Be extremely cautious of all drugs during pregnancy. If you have gingivitis or periodontal disease, your dentist may want to treat you more often to ward off infection and achieve healthy gums and a healthy baby. If you need to have dental treatment done during your pregnancy, some acceptable antibiotics include penicillin, amoxicillin, and clindamycin. It is important to avoid tetracycline, which can cause discoloration of your child's temporary and permanent teeth. Pain products containing acetaminophen, such as Tylenol, are approved, but you should be wary of other over-the-counter medications such as aspirin or ibuprofen. Avoid using narcotics for dental pain until your child is carried to term. Narcotics are not safe drugs to use while pregnant. Novocain has also been known to pass through the placenta, but no known side effects have been found.

Coping With Morning Sickness

If morning sickness is keeping you from brushing your teeth, change to a bland-tasting toothpaste or baking soda during your pregnancy. Ask your dentist or hygienist to recommend brands. Donít brush immediately after getting sick; it can just trigger another episode. Rinse your mouth out with water or a mouth rinse if you suffer from morning sickness and have bouts of frequent vomiting. Brush your teeth after your stomach has settled.
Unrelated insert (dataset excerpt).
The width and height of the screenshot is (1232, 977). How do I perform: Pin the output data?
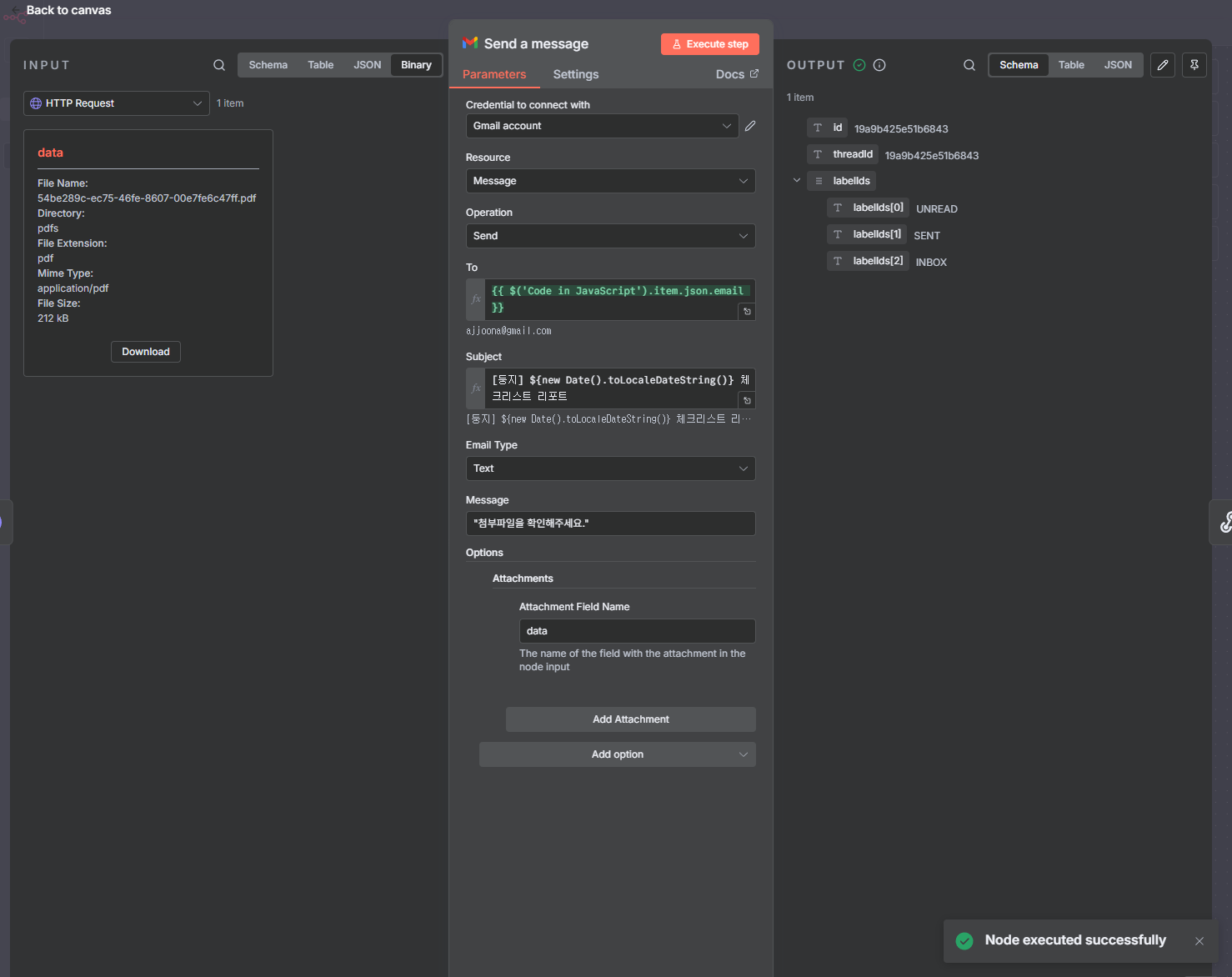[x=1194, y=65]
Eating Right for Your Teeth and Baby

Avoid sugary snacks and tons of sweets. Sweet cravings are common during pregnancy but should be kept to a minimum for healthy teeth. However, keep in mind that the more frequently you snack, the greater the chance of developing tooth decay, so brush more often if you have to eat more frequent meals. Additionally, some studies have shown that the bacteria responsible for tooth decay are passed from the mother to the child. So be careful of what you eat. Eat a healthy, balanced diet. Your baby's first teeth begin to develop about three months into your pregnancy. Healthy diets containing dairy products, cheese and yogurt. These are a good source of these essential minerals and are good for your baby's developing teeth, gums, and bones.